Das Seminar findet an drei Tagen statt und gliedert sich in drei jeweils vierstündige Sektionen:

Dienstag, 10. April 2007, 15-19 Uhr

1. Antike philosophische Traditionen des Formdenkens und ihre Verarbeitung in der deutschen Klassik

a) Antike Grundlagen (Leitung: Albrecht Koschorke)

Plato, Timaios 27a-58c (28 Seiten);
dazu: Jacques Derrida, Chora
Aristoteles, Metaphysik, 7. Buch, Kap. 7-17, und 8. Buch (42 Seiten)

b) Formkonzepte der deutschen Klassik (Leitung: Rüdiger Campe)

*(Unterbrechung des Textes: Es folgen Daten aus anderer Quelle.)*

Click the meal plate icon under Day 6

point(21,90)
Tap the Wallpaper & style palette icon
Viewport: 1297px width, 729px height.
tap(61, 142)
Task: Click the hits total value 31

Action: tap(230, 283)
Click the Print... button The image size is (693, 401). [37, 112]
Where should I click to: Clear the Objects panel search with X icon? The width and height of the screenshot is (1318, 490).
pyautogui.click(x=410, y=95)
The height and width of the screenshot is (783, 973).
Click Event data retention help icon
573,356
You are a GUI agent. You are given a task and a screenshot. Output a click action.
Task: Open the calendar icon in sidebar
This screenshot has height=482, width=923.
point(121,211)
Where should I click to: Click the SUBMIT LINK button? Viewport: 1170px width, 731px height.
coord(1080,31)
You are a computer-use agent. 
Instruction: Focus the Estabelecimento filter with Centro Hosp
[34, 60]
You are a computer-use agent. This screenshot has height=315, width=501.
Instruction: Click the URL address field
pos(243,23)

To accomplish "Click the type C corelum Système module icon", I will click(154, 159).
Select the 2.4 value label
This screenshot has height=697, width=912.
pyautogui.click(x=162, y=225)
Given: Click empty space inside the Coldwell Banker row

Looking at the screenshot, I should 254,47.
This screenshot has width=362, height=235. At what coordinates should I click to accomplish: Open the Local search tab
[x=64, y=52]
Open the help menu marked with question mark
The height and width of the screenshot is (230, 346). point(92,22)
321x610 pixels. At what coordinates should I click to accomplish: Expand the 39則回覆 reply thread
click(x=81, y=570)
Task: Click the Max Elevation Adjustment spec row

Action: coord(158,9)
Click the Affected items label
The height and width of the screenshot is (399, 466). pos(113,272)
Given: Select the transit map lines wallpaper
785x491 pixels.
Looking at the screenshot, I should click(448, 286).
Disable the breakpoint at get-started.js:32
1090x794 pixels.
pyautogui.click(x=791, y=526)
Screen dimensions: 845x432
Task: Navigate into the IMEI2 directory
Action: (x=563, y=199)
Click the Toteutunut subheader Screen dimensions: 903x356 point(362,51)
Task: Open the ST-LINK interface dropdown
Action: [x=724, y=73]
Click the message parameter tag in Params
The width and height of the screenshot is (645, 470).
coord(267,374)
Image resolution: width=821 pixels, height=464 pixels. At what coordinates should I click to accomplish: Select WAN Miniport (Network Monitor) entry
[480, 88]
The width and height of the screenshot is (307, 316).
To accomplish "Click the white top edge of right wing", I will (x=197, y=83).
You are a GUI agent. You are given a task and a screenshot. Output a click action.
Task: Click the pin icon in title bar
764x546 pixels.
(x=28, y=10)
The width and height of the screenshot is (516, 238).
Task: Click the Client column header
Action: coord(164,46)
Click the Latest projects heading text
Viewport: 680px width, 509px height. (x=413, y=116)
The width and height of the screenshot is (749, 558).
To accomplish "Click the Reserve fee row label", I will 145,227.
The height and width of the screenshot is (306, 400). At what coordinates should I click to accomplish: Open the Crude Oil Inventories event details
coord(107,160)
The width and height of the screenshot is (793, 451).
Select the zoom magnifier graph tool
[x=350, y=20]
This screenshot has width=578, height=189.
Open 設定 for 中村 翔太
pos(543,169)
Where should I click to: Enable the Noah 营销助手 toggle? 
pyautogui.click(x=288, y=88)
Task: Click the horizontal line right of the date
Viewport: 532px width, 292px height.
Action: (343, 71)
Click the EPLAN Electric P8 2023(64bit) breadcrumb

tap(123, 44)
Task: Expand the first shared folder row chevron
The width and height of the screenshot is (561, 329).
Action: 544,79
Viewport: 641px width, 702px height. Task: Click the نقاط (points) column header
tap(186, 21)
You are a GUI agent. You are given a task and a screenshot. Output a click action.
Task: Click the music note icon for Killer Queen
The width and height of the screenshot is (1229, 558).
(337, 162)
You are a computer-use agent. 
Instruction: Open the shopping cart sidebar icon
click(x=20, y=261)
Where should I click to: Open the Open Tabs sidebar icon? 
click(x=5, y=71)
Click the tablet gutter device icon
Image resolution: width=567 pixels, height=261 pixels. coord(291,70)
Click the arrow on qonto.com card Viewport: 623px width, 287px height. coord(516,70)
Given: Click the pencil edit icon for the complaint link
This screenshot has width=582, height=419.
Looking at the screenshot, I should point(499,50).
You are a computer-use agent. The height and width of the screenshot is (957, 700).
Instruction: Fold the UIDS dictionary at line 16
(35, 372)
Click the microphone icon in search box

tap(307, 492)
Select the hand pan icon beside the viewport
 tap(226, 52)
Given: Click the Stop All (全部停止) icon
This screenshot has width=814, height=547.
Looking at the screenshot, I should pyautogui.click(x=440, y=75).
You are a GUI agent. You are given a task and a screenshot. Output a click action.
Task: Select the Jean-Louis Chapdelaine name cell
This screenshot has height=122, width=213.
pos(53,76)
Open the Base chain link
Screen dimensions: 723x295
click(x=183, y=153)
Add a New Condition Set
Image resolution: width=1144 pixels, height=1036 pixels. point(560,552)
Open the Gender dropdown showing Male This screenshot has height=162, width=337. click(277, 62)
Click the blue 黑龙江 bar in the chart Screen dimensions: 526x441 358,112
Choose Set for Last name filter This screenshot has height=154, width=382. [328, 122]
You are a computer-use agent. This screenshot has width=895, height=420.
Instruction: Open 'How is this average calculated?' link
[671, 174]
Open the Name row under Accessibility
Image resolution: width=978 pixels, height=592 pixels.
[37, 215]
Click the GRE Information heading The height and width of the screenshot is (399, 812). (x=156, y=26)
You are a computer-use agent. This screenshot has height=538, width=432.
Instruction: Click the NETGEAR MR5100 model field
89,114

In dieser Sektion soll diskutiert werden, wie die Formbegriffe der philosophischen Tradition einerseits und die Formvorstellungen aus Rhetorik und Poetik andererseits in der Ästhetik des 18. Jahrhunderts verarbeitet werden. Es geht also zunächst darum, ob es eine spezifisch ästhetische Frage nach der Form gibt (wenn man Ästhetik im Sinne der im 18. Jahrhundert entstehenden Theoriediskussion versteht) und zweitens, wie sich eine solche ästhetische Frage nach der Form dann gegebenenfalls vom Formbegriff der philosophischen Tradition unterscheidet. Die Vermutung lautet: dass in der Tat die Weise, in der der eidetische Formbegriff der Tradition zum Gegenstand der ästhetischen Betrachtung gemacht wird, diesen Begriff neu fasst – und in der Folge für andere, 'funktionale', Verwendungsweisen öffnet.

Karl Philipp Moritz, Über die bildende Nachahmung des Schönen (27 Seiten)
Johann Wolfgang Goethe, Einleitung in die Propyläen (17 Seiten)
Immanuel Kant, Kritik der Urteilskraft, §§ 10 -17 (19 Seiten)

[Moritz, Goethe-Lektüren]
Goethe, Sonette (darin I: Mächtiges Überraschen)

Mittwoch, 11. April 2007, 15-19 Uhr

2. Formkonzepte in der Philosophie des 19. Jahrhunderts

a) Rückblick: Form in der Rhetorik (Leitung: Rüdiger Campe)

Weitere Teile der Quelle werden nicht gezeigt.